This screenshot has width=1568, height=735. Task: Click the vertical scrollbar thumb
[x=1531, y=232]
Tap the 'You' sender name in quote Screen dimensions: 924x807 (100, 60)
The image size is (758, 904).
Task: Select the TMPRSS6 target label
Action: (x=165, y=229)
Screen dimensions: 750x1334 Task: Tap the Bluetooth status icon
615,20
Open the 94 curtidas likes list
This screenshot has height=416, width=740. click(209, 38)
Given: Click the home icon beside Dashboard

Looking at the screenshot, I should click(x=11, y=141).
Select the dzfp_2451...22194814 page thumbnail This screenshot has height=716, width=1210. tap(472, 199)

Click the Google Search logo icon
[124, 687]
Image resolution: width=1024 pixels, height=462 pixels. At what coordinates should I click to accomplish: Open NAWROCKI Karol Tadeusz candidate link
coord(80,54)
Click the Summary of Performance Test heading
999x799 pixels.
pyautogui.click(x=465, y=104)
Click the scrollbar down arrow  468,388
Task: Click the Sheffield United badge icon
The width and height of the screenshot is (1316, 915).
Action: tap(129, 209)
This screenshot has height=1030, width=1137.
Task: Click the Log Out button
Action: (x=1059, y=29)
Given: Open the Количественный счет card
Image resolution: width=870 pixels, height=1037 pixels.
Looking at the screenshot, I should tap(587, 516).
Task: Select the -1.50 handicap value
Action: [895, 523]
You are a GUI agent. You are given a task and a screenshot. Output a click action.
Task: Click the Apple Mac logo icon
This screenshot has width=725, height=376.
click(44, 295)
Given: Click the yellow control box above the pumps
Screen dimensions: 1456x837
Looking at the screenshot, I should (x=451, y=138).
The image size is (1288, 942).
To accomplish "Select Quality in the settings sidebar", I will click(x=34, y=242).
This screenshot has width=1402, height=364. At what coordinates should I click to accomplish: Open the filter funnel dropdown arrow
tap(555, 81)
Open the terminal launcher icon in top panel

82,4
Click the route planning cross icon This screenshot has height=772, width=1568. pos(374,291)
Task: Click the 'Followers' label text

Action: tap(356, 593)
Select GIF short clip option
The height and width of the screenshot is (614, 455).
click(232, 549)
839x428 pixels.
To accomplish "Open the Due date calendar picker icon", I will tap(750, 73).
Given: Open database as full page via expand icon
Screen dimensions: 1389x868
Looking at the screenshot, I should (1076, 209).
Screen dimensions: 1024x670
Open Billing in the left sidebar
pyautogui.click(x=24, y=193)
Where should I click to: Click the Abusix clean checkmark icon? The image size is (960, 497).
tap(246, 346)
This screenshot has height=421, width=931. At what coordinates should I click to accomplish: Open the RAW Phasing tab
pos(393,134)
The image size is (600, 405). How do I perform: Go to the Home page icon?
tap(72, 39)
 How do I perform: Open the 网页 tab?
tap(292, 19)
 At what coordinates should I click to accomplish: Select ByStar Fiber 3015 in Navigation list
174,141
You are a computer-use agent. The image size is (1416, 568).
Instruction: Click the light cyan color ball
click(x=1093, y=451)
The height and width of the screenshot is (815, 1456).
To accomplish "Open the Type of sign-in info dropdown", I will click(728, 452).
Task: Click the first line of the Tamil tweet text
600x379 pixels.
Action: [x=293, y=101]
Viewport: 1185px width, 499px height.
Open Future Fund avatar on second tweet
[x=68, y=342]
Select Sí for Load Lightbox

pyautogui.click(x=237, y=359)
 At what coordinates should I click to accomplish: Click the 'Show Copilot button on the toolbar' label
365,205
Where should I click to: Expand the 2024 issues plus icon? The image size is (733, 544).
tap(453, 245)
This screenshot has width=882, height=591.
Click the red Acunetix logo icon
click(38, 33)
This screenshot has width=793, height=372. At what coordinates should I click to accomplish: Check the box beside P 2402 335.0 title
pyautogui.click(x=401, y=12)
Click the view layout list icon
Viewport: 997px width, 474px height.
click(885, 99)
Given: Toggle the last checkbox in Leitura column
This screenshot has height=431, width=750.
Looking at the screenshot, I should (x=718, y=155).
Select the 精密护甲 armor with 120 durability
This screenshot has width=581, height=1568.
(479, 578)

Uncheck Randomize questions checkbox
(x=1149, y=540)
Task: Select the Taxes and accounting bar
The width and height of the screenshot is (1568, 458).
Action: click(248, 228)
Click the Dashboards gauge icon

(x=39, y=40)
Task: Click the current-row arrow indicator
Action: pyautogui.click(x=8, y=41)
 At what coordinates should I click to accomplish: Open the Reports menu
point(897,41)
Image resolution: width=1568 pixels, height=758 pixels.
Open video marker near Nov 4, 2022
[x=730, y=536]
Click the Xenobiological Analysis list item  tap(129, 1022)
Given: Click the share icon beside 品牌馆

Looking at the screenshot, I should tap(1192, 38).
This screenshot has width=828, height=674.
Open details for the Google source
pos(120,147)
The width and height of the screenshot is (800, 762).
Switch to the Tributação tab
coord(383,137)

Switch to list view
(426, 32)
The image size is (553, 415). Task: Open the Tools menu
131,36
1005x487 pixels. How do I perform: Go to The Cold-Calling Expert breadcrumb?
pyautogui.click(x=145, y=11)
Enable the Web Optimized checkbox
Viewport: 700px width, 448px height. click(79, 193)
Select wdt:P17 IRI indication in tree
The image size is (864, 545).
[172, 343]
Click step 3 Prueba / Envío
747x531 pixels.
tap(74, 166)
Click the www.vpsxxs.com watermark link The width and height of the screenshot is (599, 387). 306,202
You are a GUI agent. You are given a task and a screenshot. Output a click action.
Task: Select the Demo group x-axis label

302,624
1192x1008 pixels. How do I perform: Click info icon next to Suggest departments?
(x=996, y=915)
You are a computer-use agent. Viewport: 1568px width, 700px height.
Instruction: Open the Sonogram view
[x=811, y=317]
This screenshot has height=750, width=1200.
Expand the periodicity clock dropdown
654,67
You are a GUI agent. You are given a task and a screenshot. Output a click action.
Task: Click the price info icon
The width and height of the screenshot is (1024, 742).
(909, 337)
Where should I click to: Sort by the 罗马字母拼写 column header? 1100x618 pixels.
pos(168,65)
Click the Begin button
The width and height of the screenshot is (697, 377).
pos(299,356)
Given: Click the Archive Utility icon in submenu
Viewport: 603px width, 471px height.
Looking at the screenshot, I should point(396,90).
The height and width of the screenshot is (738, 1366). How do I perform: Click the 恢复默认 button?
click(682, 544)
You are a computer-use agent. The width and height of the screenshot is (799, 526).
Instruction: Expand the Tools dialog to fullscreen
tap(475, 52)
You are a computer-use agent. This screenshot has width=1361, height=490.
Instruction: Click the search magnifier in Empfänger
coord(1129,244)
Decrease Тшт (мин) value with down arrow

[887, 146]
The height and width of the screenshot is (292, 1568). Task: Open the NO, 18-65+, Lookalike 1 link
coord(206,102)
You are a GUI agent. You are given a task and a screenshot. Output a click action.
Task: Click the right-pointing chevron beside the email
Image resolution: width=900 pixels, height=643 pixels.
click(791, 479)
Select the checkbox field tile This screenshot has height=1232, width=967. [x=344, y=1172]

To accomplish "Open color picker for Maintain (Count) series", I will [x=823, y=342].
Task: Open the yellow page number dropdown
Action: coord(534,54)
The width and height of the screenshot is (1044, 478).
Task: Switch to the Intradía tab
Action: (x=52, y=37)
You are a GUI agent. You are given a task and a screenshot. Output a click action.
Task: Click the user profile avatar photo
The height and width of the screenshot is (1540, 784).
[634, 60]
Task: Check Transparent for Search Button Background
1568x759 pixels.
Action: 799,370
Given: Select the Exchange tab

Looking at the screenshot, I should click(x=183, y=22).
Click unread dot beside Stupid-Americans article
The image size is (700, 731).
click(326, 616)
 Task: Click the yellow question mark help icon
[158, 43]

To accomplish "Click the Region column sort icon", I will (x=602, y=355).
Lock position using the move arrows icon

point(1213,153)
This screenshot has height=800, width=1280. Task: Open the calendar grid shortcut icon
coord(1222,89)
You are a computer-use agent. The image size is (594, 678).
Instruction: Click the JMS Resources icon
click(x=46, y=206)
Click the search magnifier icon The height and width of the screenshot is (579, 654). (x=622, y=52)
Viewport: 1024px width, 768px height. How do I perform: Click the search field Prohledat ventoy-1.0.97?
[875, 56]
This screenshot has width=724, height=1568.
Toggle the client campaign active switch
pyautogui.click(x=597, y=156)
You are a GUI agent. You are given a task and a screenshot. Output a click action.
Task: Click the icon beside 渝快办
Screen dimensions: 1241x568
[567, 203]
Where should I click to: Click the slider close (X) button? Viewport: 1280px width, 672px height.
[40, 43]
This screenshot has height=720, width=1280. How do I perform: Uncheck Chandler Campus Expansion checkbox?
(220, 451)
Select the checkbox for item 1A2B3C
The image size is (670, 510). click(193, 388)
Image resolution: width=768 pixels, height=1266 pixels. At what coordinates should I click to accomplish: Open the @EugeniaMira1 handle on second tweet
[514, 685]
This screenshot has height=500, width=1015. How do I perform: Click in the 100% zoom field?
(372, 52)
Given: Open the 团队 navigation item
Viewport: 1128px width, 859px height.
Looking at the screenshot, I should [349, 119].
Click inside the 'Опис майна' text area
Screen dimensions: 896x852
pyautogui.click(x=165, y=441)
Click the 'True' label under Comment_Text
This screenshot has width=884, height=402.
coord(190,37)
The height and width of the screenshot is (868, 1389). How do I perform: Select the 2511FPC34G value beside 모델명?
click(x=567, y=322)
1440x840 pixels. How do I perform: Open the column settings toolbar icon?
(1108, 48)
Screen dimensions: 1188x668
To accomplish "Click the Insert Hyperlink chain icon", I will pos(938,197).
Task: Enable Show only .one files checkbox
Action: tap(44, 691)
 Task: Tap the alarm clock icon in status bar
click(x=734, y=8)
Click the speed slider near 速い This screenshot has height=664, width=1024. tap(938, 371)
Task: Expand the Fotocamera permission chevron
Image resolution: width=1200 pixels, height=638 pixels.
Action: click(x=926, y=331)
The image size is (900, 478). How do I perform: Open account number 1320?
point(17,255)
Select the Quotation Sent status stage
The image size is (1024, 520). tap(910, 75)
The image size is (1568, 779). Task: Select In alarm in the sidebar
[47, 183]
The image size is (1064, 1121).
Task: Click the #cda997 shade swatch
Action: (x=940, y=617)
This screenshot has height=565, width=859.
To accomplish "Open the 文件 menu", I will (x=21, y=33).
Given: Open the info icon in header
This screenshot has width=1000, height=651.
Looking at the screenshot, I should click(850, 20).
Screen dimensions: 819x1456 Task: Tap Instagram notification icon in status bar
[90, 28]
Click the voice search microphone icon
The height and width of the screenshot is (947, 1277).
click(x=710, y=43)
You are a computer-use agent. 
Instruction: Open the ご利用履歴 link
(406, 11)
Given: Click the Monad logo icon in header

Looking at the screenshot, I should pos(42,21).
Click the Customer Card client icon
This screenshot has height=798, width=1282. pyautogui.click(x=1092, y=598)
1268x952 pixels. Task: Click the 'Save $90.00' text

.....

WORK ORDER
Starting at the line above that contains "Screen dimensions: 750x1334", write out each line exactly until the line that contains "Task: Click the Sheffield United badge icon" has been written, and stop there.

ANSWER TO THIS TASK
Screen dimensions: 750x1334 Task: Tap the Bluetooth status icon
615,20
Open the 94 curtidas likes list
This screenshot has height=416, width=740. click(209, 38)
Given: Click the home icon beside Dashboard

Looking at the screenshot, I should click(x=11, y=141).
Select the dzfp_2451...22194814 page thumbnail This screenshot has height=716, width=1210. tap(472, 199)

Click the Google Search logo icon
[124, 687]
Image resolution: width=1024 pixels, height=462 pixels. At what coordinates should I click to accomplish: Open NAWROCKI Karol Tadeusz candidate link
coord(80,54)
Click the Summary of Performance Test heading
999x799 pixels.
pyautogui.click(x=465, y=104)
Click the scrollbar down arrow  468,388
Task: Click the Sheffield United badge icon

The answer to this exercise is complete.